SOURCE

>> BEGIN

@Owen Some interesting thoughts and proposals. None of which I think we could easily implement, but some that I would LOVE to have.

I also apologize for restating many things that Helena has already said, but it is taking my a long time to craft this email...

Jake has raised a concern that I share. In too many cases contributors are made committers on the basis of "mateship" and less on tangible contributions. I remember cases where proposed committers were rejected for not having been active enough on mailing lists or even PR. Yet in other cases no contributions on mailing lists are over shadowed by the sheer volume of PR's submitted, resulting in the granting of committer (and pmc) rights. In most successful (nomination cases) the nominee sat in the same office,same team, had breakfast/lunch/coffee and socialized with many other Geode committers/pmc members. Which automatically evokes a "mateship" bias. "The person is a nice person and I enjoy working with them" very often overshadows the lack of dev/user list contributions or PR's.

Having guidelines based code quality and technical knowledge is only part the criteria. Activity in the community (mailing lists) is the other part that should be considered. All of these, are factors in determining a committer.

As a PMC member I also ask myself the questions:

 * "Do I as a PMC member trust that all future commits from a nominee
   to be of the same high standard going forward?"
 * "Will this nominee continue to be active on mailing lists and the
   community at large."
 * "Am I convinced that the PR's that I am seeing is really that of the
   nominee and not that of a team effort of pair programming with
   another committer/pmc member".
   
(https://github.com/apache/geode/pull/3650,https://github.com/apache/geode/pull/3573).


How am I to judge the quality of work of  the nominee when multiple developers were part of it? I have witnessed this in many cases, where developers submit PR's under their name, but the main body of work was predominantly done by their more experienced pair. Synthetic bolstering of PR number to use as "fact" when it comes to committer nomination. In these cases I look to the mailing lists to gain insight into that nominees understanding of project and problem area, rather than can they write compliant code.

Being a PMC member, imo, is another role that should be evaluated on, after having become a committer. Activity in mailing list, reviewing of PR's (yes a committer's responsibility, AND imo an evaluation criteria), shows commitment to the project. Commitment to the project results in rights to become a PMC member. Once again there are no metrics (or exact numbers) that we can attribute to this, BUT subjectively everyone can evaluate the contributions and gauge if they feel the nominee is strong enough. As a side note, anonymization would be awesome here.. take away the face and familiarity and only evaluate on contributions would be SOOO much simpler. But alas too much work and most likely complete and utter overkill.

>> END

TASK INSTRUCTIONS
(1) Please repeat the part of the email that opens with the words containing "Having guidelines based" and closes with "determining a committer.", copying it word for word.
(2) Answer these questions from the email:
(a) In most successful nomination cases, where did the nominee sit?
(b) When several developers worked on a PR, what does the writer look to the mailing lists for?
(c) What would anonymization take away?

GIVEN ENTRIES
>> BEGIN

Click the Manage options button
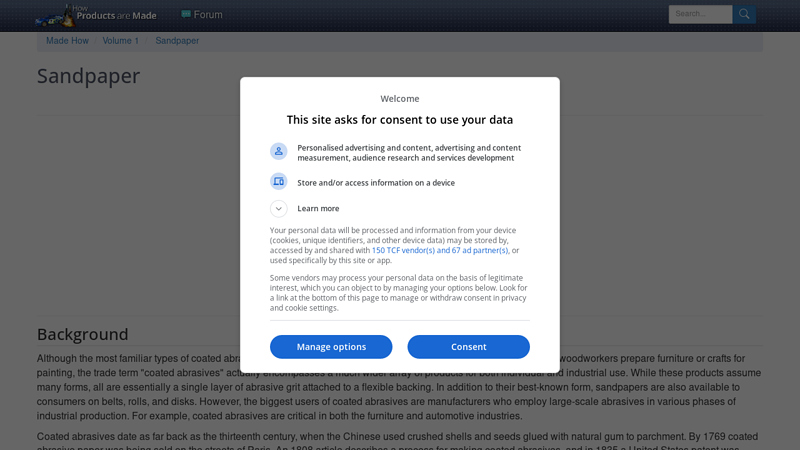This screenshot has height=450, width=800. coord(331,347)
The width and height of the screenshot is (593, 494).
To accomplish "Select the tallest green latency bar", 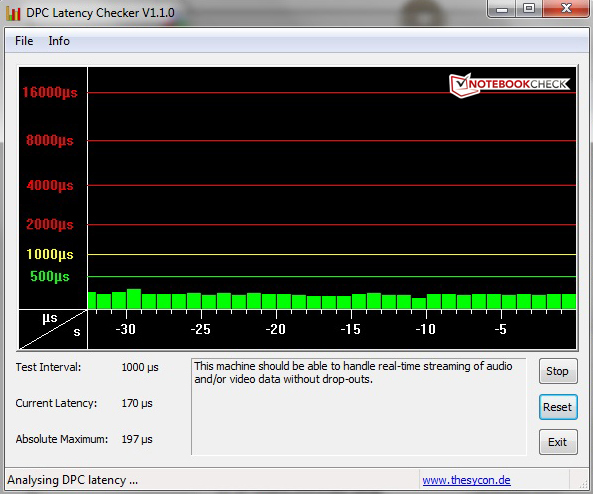I will (x=134, y=299).
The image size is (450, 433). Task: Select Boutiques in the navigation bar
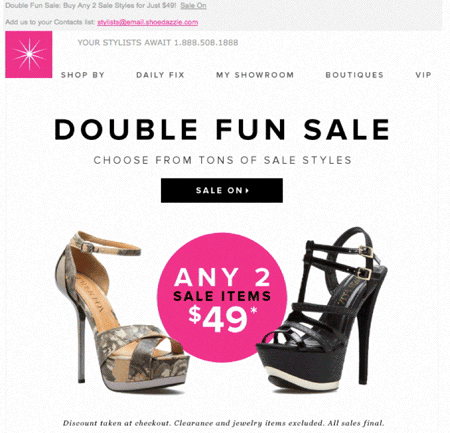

>> END

TASK SOLUTIONS
(1)
Having guidelines based code quality and technical knowledge is only part the criteria. Activity in the community (mailing lists) is the other part that should be considered. All of these, are factors in determining a committer.

(2)
(a) In the same office and on the same team as many other Geode committers and PMC members.
(b) Insight into the nominee's understanding of the project and problem area.
(c) The face and familiarity.